Your goal: Write the lines from the line with "Where should I click to: Click Labor" up to and including the line with "click(928, 1398)" in the records below as a JSON list of strings, one string per line, leaving out blank lines. Give only those lines.
——————————
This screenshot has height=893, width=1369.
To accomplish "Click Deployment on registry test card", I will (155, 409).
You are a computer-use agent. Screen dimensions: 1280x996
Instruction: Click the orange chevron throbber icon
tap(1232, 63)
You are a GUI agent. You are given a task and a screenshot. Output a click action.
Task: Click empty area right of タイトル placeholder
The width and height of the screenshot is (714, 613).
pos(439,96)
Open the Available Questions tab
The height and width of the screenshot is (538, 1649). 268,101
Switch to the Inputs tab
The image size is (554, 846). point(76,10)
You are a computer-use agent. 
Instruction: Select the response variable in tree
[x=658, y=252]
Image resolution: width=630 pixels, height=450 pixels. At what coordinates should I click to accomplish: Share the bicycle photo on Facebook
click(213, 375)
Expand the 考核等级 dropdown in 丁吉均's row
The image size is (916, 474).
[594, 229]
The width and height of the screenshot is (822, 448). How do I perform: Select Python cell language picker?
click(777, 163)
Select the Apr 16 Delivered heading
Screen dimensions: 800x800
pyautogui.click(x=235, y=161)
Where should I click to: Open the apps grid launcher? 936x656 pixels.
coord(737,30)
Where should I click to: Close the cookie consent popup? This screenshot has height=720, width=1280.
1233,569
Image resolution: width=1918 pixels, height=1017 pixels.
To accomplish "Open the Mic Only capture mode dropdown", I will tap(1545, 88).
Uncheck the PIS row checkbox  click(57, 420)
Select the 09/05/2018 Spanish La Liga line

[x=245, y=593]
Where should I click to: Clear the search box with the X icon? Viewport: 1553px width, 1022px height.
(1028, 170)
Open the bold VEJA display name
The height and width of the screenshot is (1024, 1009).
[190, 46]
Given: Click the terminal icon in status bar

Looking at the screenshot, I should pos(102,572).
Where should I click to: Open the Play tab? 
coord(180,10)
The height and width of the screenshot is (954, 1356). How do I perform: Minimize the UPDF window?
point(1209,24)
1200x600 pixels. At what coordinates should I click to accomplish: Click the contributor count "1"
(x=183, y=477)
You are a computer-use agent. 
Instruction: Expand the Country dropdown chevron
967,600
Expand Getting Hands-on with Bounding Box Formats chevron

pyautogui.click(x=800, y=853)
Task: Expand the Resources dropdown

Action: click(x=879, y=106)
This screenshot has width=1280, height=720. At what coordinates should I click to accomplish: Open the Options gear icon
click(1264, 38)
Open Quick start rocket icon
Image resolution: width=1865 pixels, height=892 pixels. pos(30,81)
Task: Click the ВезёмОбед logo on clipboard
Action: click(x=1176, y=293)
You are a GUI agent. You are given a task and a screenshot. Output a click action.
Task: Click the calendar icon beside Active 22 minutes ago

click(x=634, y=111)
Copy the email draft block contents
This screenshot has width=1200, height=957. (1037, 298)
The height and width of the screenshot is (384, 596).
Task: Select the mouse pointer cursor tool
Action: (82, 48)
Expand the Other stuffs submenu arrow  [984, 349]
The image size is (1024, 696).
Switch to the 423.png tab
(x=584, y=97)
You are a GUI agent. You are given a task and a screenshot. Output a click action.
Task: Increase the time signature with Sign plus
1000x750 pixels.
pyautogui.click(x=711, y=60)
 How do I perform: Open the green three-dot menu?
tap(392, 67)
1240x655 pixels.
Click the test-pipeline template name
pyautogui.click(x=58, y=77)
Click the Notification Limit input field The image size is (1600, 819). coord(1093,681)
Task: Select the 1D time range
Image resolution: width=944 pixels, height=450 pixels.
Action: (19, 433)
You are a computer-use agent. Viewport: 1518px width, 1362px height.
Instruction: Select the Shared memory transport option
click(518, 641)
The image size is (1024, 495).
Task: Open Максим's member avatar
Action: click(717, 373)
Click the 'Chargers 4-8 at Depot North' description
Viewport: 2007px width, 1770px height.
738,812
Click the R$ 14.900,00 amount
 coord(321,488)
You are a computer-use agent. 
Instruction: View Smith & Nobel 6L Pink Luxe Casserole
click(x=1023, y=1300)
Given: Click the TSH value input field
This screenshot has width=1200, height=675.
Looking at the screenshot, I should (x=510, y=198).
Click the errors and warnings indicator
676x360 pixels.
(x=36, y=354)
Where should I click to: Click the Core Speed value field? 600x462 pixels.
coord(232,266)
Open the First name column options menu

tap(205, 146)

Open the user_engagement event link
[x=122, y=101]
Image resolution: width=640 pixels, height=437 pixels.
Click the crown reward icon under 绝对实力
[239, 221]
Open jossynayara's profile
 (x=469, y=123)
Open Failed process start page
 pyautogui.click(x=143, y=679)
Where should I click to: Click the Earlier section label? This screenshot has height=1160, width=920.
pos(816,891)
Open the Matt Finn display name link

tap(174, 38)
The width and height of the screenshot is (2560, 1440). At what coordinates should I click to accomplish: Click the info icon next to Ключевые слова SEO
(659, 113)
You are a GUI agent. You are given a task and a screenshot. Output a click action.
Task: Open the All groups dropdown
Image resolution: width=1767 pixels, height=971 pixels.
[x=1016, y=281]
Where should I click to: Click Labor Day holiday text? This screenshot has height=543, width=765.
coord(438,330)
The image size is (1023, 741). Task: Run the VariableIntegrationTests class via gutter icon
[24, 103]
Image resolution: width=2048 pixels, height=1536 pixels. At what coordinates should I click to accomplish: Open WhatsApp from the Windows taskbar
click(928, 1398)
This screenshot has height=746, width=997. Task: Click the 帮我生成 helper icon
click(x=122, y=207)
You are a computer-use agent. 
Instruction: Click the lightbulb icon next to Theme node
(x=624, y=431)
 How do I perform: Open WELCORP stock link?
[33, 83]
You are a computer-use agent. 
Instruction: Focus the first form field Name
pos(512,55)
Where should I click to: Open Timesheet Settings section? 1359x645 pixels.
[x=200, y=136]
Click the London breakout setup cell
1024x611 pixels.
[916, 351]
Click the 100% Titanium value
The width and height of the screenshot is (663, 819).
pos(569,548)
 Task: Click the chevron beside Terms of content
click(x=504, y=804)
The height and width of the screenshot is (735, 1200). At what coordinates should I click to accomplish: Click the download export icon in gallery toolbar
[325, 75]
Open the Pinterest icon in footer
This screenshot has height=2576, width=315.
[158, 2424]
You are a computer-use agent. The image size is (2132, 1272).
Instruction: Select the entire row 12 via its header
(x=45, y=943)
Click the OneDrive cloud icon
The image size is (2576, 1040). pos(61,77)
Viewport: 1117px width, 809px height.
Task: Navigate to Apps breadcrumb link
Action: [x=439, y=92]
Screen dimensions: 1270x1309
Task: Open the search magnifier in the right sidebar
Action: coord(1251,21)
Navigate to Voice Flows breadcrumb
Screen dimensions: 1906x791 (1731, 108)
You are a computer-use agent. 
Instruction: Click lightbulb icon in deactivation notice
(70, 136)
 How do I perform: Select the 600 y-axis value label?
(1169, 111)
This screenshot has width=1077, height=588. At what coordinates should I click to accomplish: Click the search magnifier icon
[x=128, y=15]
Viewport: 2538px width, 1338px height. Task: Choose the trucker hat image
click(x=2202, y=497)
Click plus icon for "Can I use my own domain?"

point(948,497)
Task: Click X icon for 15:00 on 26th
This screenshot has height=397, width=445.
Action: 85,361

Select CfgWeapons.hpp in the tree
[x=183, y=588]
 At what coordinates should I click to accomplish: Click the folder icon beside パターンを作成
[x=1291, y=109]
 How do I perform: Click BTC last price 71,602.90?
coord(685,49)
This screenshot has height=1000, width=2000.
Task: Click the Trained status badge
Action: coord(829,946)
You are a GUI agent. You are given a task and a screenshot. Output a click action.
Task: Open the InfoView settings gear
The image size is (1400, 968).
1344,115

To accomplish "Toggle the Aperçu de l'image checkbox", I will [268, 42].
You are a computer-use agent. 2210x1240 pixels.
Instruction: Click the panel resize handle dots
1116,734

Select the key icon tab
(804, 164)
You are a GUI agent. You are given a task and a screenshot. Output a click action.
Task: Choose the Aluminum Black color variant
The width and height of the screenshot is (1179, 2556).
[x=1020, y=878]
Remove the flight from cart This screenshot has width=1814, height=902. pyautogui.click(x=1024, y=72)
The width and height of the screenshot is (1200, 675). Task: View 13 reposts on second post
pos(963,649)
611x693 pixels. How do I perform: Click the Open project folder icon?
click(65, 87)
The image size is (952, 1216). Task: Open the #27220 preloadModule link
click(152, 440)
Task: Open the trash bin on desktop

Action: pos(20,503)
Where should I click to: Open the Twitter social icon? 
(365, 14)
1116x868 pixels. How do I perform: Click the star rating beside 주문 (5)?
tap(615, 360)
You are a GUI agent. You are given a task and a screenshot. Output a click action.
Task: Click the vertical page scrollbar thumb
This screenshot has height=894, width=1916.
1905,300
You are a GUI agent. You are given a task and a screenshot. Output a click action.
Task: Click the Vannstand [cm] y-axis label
——————————
Complete output:
[
  "Where should I click to: Click Labor Day holiday text? This screenshot has height=543, width=765.",
  "coord(438,330)",
  "The image size is (1023, 741). Task: Run the VariableIntegrationTests class via gutter icon",
  "[24, 103]",
  "Image resolution: width=2048 pixels, height=1536 pixels. At what coordinates should I click to accomplish: Open WhatsApp from the Windows taskbar",
  "click(928, 1398)"
]